Seyyid Kutub = Tıpkı bunun gibi her kentin kimi ileri gelenlerini o kentin hakka karşı komplo düzenleyen azılı günahkârları yaptık. Aslında onlar kendilerine karşı komplo düzenlerler, ama bunun farkında değildirler.
Suat Yıldırım = Mekke’de olduğu gibi her şehirde de ileri gelen mücrimleri, yüksek mevkilerde bulundururuz ki oralarda hîleler çevirsinler. Onlar böyle yapmakla kendilerini aldatırlar da farkında olmazlar.
Süleyman Ateş = Böylece her kentin büyüklerini, oranın suçluları yaptık ki, orada tuzak kursunlar (her kentin ileri gelenlerine, tuzak kurmaları için fırsat verdik). Onlar kendilerinden başkasına tuzak kurmuyorlar, ama farkında değiller.
Tefhim-ul Kuran = Böylece biz, her ülkenin önde gelenlerini -orada hileli düzenler kursunlar diye- oranın suçlu-günahkârları kıldık. Oysa onlar, hileli düzeni ancak kendilerine kurarlar da bunun şuuruna varmazlar.
Ümit Şimşek = Mekke'de olduğu gibi, her beldede Biz oranın mücrimlerini, tuzaklarını kurmalarına fırsat vermek için, büyük mevkilere getirdik. Aslında onlar kendilerine tuzak kuruyorlar da farkına varmıyorlar.
Yaşar Nuri Öztürk = Biz bu şekide her kentte/her medeniyette kodamanları, o kent ve medeniyetin suçluları yaptık ki, orada oyunlar tezgâhlayıp tuzaklar kursunlar. Aslında onlar öz benliklerinden başkasına oyun oynamıyorlar ama farkında değillir.
İskender Ali Mihr = Ve işte böylece, her kasabada (şehirde) onun mücrimlerini (günah işleyenlerini), orada sahtekârlık (hile) yapmaları için liderler yaptık.
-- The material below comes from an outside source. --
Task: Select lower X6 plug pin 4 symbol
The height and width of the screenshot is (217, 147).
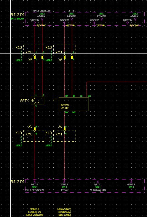Action: 64,129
Kendilerinden başkasını aldatmazlar ve farkında değiller.
İlyas Yorulmaz = Böylece her yerleşim yerindeki, günahkar davranan seçkinlerine, istedikleri gibi hileler yapmalarına olanak sağladık. Yaptıkları hileler ancak kendi nefislerini aldatıyor, ama bunun farkında değiller.